** TASK OBJECTIVE **
Reproduce exactly the lines of the material beneath, from the line that contains "Child Welfare Guide for Educators (873, 795)" to the line that contains "Newsletter Signup [link] (922, 2108)", both included, and no other lines.

** SOURCE DATA **
--- START ---

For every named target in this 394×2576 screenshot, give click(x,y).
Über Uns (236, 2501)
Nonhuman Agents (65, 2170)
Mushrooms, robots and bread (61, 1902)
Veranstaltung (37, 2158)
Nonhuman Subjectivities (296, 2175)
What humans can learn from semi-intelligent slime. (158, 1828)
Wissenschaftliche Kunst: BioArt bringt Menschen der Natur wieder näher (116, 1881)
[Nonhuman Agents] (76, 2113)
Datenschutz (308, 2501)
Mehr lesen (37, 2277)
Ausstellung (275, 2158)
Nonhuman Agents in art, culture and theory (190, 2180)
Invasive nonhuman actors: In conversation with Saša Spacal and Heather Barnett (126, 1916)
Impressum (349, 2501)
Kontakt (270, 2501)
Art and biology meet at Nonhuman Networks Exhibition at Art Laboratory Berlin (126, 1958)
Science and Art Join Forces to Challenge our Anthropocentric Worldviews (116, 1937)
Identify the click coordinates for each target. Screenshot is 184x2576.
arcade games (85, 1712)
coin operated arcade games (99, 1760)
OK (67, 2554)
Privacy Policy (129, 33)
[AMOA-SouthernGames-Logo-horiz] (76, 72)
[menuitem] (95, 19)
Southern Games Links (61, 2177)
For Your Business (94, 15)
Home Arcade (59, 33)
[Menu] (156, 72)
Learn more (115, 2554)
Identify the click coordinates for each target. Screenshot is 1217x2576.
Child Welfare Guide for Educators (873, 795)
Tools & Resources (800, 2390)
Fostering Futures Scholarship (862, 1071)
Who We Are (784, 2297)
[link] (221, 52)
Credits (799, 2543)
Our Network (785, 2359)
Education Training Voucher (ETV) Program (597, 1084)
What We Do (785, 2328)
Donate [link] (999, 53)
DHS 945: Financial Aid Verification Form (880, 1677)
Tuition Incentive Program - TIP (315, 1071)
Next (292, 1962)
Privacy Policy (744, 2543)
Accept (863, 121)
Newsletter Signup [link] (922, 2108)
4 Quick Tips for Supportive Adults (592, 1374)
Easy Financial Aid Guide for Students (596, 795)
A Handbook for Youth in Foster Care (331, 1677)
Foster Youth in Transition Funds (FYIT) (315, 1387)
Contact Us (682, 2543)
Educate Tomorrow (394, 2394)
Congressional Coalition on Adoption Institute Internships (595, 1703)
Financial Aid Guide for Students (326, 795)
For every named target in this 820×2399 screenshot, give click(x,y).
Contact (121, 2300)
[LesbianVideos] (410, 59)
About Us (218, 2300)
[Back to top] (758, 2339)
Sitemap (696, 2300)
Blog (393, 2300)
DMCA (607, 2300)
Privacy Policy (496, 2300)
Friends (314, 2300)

--- END ---

** EXERCISE SOLUTION **
Child Welfare Guide for Educators (873, 795)
Tools & Resources (800, 2390)
Fostering Futures Scholarship (862, 1071)
Who We Are (784, 2297)
[link] (221, 52)
Credits (799, 2543)
Our Network (785, 2359)
Education Training Voucher (ETV) Program (597, 1084)
What We Do (785, 2328)
Donate [link] (999, 53)
DHS 945: Financial Aid Verification Form (880, 1677)
Tuition Incentive Program - TIP (315, 1071)
Next (292, 1962)
Privacy Policy (744, 2543)
Accept (863, 121)
Newsletter Signup [link] (922, 2108)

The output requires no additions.